» DATA:
•••••
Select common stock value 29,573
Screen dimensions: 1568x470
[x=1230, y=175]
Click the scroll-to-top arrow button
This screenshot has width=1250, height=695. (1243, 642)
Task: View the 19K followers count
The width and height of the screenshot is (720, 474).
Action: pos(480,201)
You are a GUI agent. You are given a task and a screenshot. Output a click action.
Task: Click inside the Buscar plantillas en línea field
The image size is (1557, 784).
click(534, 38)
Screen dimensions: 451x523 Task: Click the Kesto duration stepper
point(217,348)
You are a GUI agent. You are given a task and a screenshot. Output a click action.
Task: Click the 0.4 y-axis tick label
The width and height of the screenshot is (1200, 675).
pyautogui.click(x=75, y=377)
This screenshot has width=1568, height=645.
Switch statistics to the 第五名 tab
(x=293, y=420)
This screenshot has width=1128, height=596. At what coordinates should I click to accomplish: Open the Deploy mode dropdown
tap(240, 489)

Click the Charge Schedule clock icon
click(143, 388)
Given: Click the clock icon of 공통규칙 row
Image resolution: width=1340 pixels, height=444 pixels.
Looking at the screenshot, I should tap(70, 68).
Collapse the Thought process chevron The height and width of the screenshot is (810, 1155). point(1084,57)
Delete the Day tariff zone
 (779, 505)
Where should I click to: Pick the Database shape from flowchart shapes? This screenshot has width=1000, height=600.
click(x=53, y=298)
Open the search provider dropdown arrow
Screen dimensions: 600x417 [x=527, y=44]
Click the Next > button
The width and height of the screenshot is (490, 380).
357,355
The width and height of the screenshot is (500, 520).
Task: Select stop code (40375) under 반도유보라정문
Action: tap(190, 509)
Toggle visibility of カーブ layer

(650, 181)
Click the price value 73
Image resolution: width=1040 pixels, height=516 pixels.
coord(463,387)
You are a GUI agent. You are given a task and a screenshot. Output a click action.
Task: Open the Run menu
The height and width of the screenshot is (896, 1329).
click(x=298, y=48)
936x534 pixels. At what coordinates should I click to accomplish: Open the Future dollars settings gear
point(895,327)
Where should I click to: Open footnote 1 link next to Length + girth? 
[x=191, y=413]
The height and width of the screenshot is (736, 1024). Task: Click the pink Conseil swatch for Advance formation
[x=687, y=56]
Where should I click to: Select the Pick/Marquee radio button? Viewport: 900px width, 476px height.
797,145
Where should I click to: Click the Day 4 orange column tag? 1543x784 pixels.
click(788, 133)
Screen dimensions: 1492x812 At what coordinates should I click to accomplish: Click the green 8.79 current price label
•••••
» WHAT YOU SHOULD DO:
Copy out every line of the records above, word for word and in the same order.

» RESPONSE TO THIS EXERCISE:
Select common stock value 29,573
Screen dimensions: 1568x470
[x=1230, y=175]
Click the scroll-to-top arrow button
This screenshot has width=1250, height=695. (1243, 642)
Task: View the 19K followers count
The width and height of the screenshot is (720, 474).
Action: pos(480,201)
You are a GUI agent. You are given a task and a screenshot. Output a click action.
Task: Click inside the Buscar plantillas en línea field
The image size is (1557, 784).
click(534, 38)
Screen dimensions: 451x523 Task: Click the Kesto duration stepper
point(217,348)
You are a GUI agent. You are given a task and a screenshot. Output a click action.
Task: Click the 0.4 y-axis tick label
The width and height of the screenshot is (1200, 675).
pyautogui.click(x=75, y=377)
This screenshot has width=1568, height=645.
Switch statistics to the 第五名 tab
(x=293, y=420)
This screenshot has width=1128, height=596. At what coordinates should I click to accomplish: Open the Deploy mode dropdown
tap(240, 489)

Click the Charge Schedule clock icon
click(143, 388)
Given: Click the clock icon of 공통규칙 row
Image resolution: width=1340 pixels, height=444 pixels.
Looking at the screenshot, I should tap(70, 68).
Collapse the Thought process chevron The height and width of the screenshot is (810, 1155). point(1084,57)
Delete the Day tariff zone
 (779, 505)
Where should I click to: Pick the Database shape from flowchart shapes? This screenshot has width=1000, height=600.
click(x=53, y=298)
Open the search provider dropdown arrow
Screen dimensions: 600x417 [x=527, y=44]
Click the Next > button
The width and height of the screenshot is (490, 380).
357,355
The width and height of the screenshot is (500, 520).
Task: Select stop code (40375) under 반도유보라정문
Action: tap(190, 509)
Toggle visibility of カーブ layer

(650, 181)
Click the price value 73
Image resolution: width=1040 pixels, height=516 pixels.
coord(463,387)
You are a GUI agent. You are given a task and a screenshot. Output a click action.
Task: Open the Run menu
The height and width of the screenshot is (896, 1329).
click(x=298, y=48)
936x534 pixels. At what coordinates should I click to accomplish: Open the Future dollars settings gear
point(895,327)
Where should I click to: Open footnote 1 link next to Length + girth? 
[x=191, y=413]
The height and width of the screenshot is (736, 1024). Task: Click the pink Conseil swatch for Advance formation
[x=687, y=56]
Where should I click to: Select the Pick/Marquee radio button? Viewport: 900px width, 476px height.
797,145
Where should I click to: Click the Day 4 orange column tag? 1543x784 pixels.
click(788, 133)
Screen dimensions: 1492x812 At what coordinates should I click to accomplish: Click the green 8.79 current price label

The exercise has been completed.